Eines davon ist das Europarecht. Die Frage, ob die geplante Änderung beim ewigen Rücktrittsrecht von Lebenspolizzen (statt wie bisher lebenslang bei Fehlberatung dann nur noch bis einen Monat nach Vertragserfüllung) europarechtlich standhalten wird, war schon vergangenen Herbst Thema, als der Gesetzesantrag es nicht durch den Finanzausschuss geschafft hat.

Bedenken von Experten

Auch bei der jetzigen Gesetzesvorlage gab es von Kritikern diesbezügliche Bedenken. "Kommt die Gesetzesänderung, wiederholen wir den Fehler aus Deutschland", sagt ein Involvierter. Die Bundesrepublik Deutschland hatte 2013 in der sogenannten "Endress-Entscheidung" einen Rüffel vom Europäischen Gerichtshof (EuGH) einstecken müssen.

Anlassfall war damals die Klage von Hr. Endress, der im Jahr 2008 seinen Rücktritt von einem Rentenversicherungsvertrag erklärte, den er 1998 abgeschlossen hatte – ohne damals über sein Rücktrittsrecht informiert worden zu sein. Die deutsche Bestimmung sah aber vor, dass das Rücktrittsrecht spätestens ein Jahr nach Zahlung der ersten Versicherungsprämie erlischt, auch wenn der Versicherungsnehmer nicht über sein Rücktrittsrecht belehrt worden ist. Diese Regelung hob der EuGH in der Folge auf. Denn eine Regelung, die das grundlose Rücktrittsrecht des Verbrauchers vom Lebensversicherungsvertrag auf ein Jahr beschränkt, ist "unionsrechtswidrig, wenn sie auch für den Fall fehlender Belehrung über das Rücktrittsrecht gelten soll", hielt der EuGH damals fest. Demnach stand die EuGH-Entscheidung der nationalen Regelung in Deutschland entgegen und musste korrigiert werden.

Neuer Gesetzentwurf bis Sommer

Wie diese Problematik in Österreich umschifft wird, wird nun wohl auch Gegenstand der Debatte sein. Denn die FPÖ hatte zuletzt ja mitgeteilt, dass bis zum Sommer ein neuer Gesetzesentwurf erarbeitet werden soll.

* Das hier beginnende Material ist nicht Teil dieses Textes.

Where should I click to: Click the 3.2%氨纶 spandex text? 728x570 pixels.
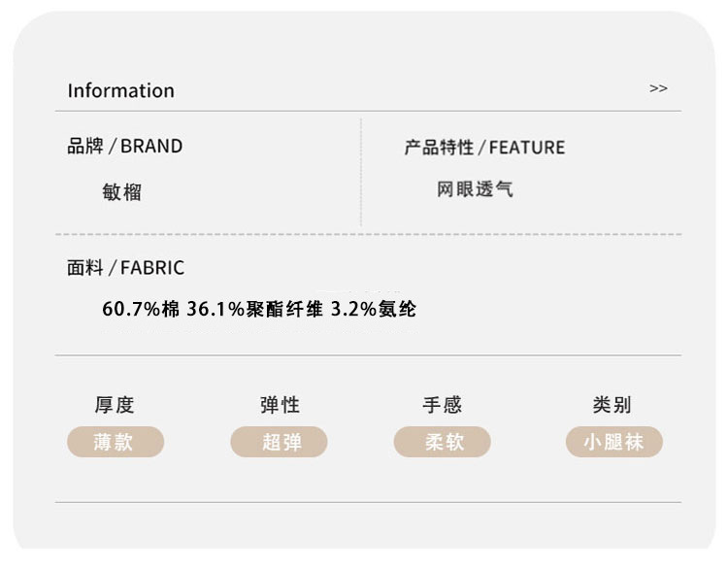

Mit der neuen Gesetzesvorlage hätte ab 30. April ein Rücktritt bei bereits beendeten Verträgen nur noch binnen eines Monats nach Kündigung oder Auslaufen erklärt werden können. Und bei Verträgen, die schon länger als fünf Jahre laufen, hätte es ab Ende April ganz egal sein sollen, wie über das Rücktrittsrecht belehrt wurde. Selbst eine völlig fehlende oder falsche Rücktrittsbelehrung hätte dann keinerlei Konsequenzen mehr gehabt.

Eingriff ist zu prüfen

Kein Problem sehen Rechtsexperten darin, dass man mit der geplanten Novelle ab September 2018 für neu abgeschlossene Verträge neue Rechtsvorschriften anwenden wollte. Europarechtliche Fragen seien aber auch hier zu prüfen. Doch der Eingriff in Millionen bestehender Verträge werde verfassungs- und europarechtlich zu prüfen sein.

Ein anderes Problem im zuletzt zurückgezogenen Gesetzesentwurf lag in der zeitlichen Abfolge. Denn unter den Neuerungen, die ab 30. April gelten hätten sollen, war auch eine Neuverteilung der Kosten, die beim Abschluss einer Versicherung anfallen. Derzeit werden diese Kosten auf die ersten fünf Jahre der Laufzeit verteilt. Die Gesetzesänderung hätte eine Verteilung auf die ersten zehn Jahre vorgesehen.

Das wiederum wäre für die Versicherungen zu knapp gewesen, ist zu hören. Sie müssen in so einem Fall alle Tarifkalkulatoren und die Angebotssoftware auf die neue Kostenverteilung umstellen, was bis Ende April nicht zu schaffen sei. So ein Prozess dauere mindestens ein halbes Jahr, sagt ein Involvierter. (Bettina Pfluger, 27.3.2018)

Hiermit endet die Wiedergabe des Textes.